Las baterías son de tipo LFP, una química cada vez más habitual en eléctricos de precio contenido por su resistencia, coste más ajustado y buena durabilidad. En carga rápida, el modelo puede pasar del 30 al 80% en menos de 21 minutos cuando se conecta a un punto de corriente continua compatible.
Fabricar en España cambiaría por completo su posición en Europa
La posible producción del Geely E2 en Valencia tendría varias lecturas. Para Geely, supondría contar con una base industrial dentro de Europa en un momento en el que los fabricantes chinos están buscando fórmulas para esquivar barreras comerciales y ganar legitimidad ante el comprador europeo.
Para Ford, la operación también tendría lógica. Almussafes ha perdido carga de trabajo en los últimos años y necesita actividad industrial para mantener su peso dentro del mapa productivo europeo. En 2025, la planta habría cerrado por debajo de las 100.000 unidades producidas, muy lejos de las más de 345.000 unidades que ensamblaba en 2019, según publicó Cinco Días.
La entrada de Geely permitiría dar uso a instalaciones paradas, atraer inversión y generar una nueva oportunidad para el ecosistema industrial valenciano.

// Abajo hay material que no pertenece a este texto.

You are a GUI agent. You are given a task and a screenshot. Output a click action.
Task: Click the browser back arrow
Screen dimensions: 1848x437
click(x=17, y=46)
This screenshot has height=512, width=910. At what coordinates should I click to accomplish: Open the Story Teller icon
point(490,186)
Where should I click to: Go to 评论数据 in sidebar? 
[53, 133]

Además, colocaría a España en el centro de una tendencia cada vez más evidente: los fabricantes chinos ya no solo quieren vender coches en Europa, quieren fabricarlos aquí.
Valencia puede ser la llave de entrada de Geely en Europa
Lo más interesante de esta operación no es solo que Geely pueda fabricar un eléctrico en España. Lo verdaderamente importante es el cambio de estrategia que representa. Hasta hace poco, muchas marcas chinas llegaban a Europa como simples importadoras. Ahora buscan fábricas, alianzas y producción local.
Y eso lo cambia todo.
Si el Geely E2 termina saliendo de Almussafes, el grupo chino podría tener en sus manos un producto muy difícil de ignorar: un eléctrico compacto, razonablemente práctico, con autonomía suficiente para el uso diario y fabricado en Europa. Justo el tipo de coche que muchos compradores esperan, pero que todavía no encuentran a un precio convincente entre las marcas tradicionales.

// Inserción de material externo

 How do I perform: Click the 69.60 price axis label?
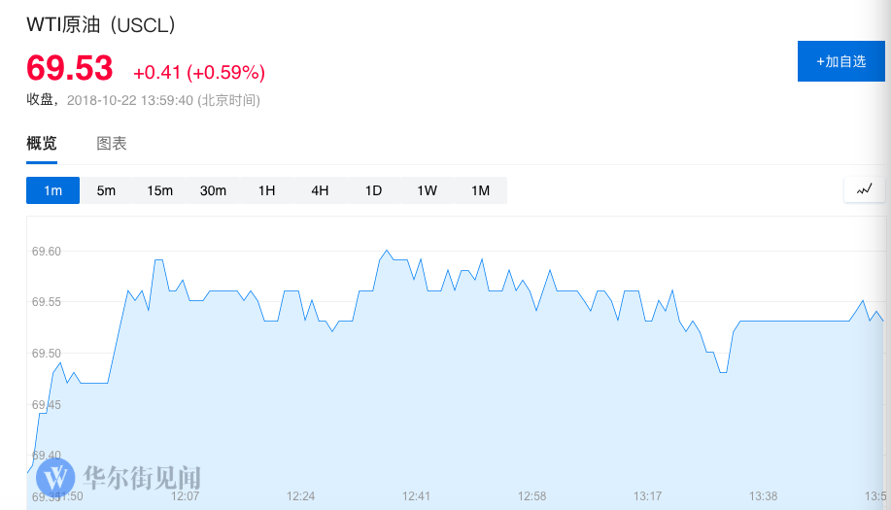(x=46, y=251)
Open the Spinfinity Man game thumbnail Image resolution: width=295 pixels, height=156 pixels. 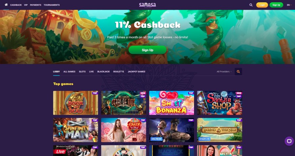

Para Ford, la entrada de Geely puede sonar extraña, incluso incómoda. Pero también puede ser una vía pragmática para dar vida a unas instalaciones que necesitan carga de trabajo. En la industria actual, sobrevivir pasa muchas veces por compartir fábricas, plataformas y estrategias con rivales que hace unos años parecían impensables.

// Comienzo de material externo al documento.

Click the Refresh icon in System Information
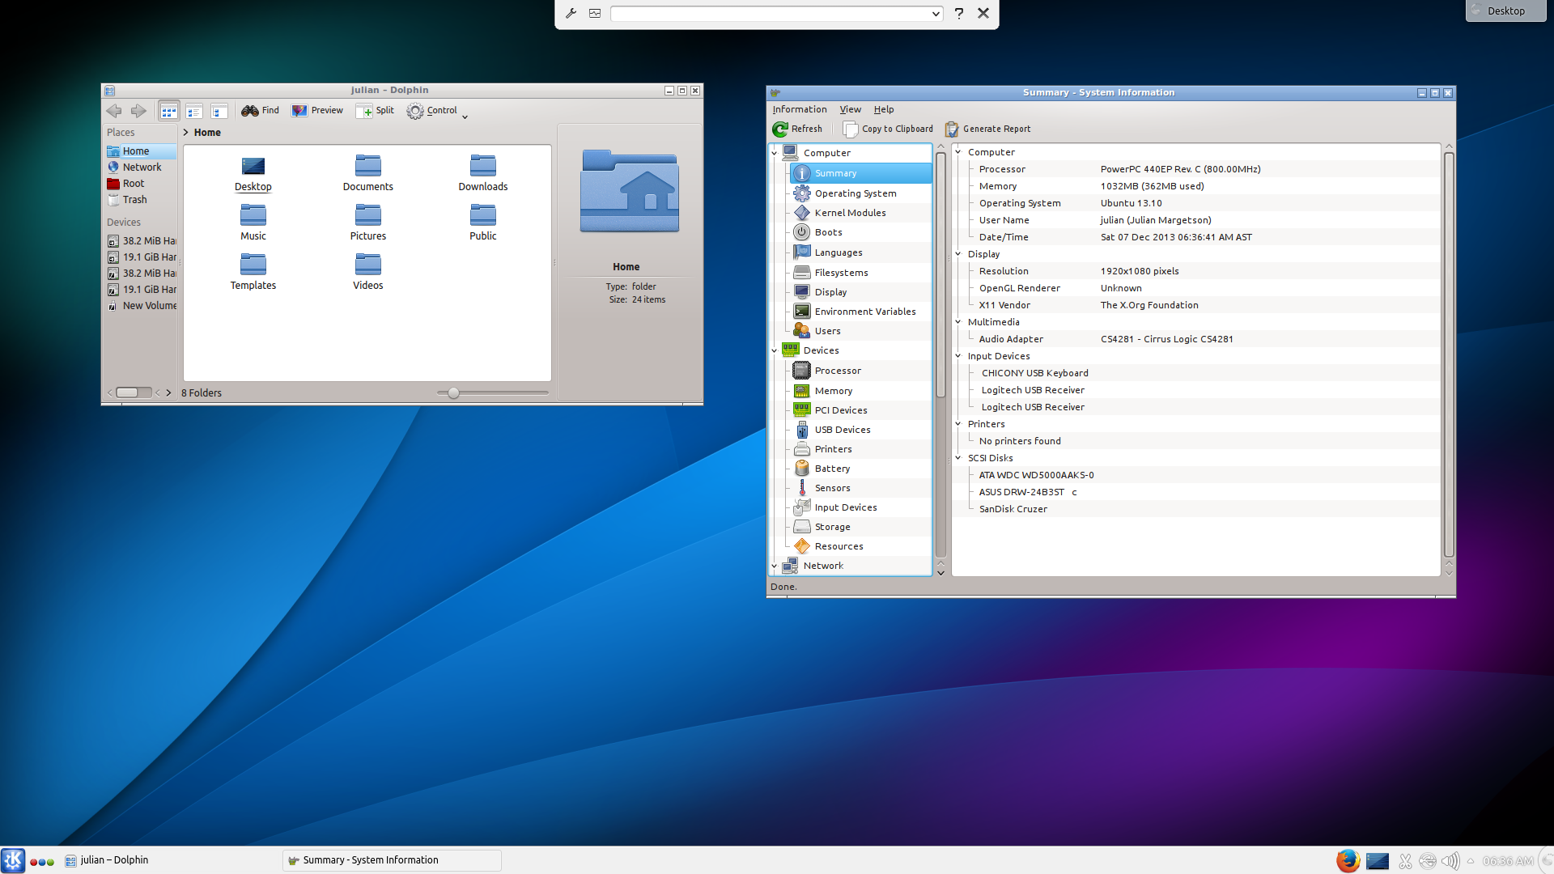[x=780, y=129]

España, por su parte, tiene una oportunidad clara. Si quiere seguir siendo una potencia automovilística en la era eléctrica, necesita atraer proyectos como este. No basta con ensamblar coches; hay que estar en el mapa de las nuevas plataformas, las baterías y los modelos que marcarán el volumen de ventas de la próxima década.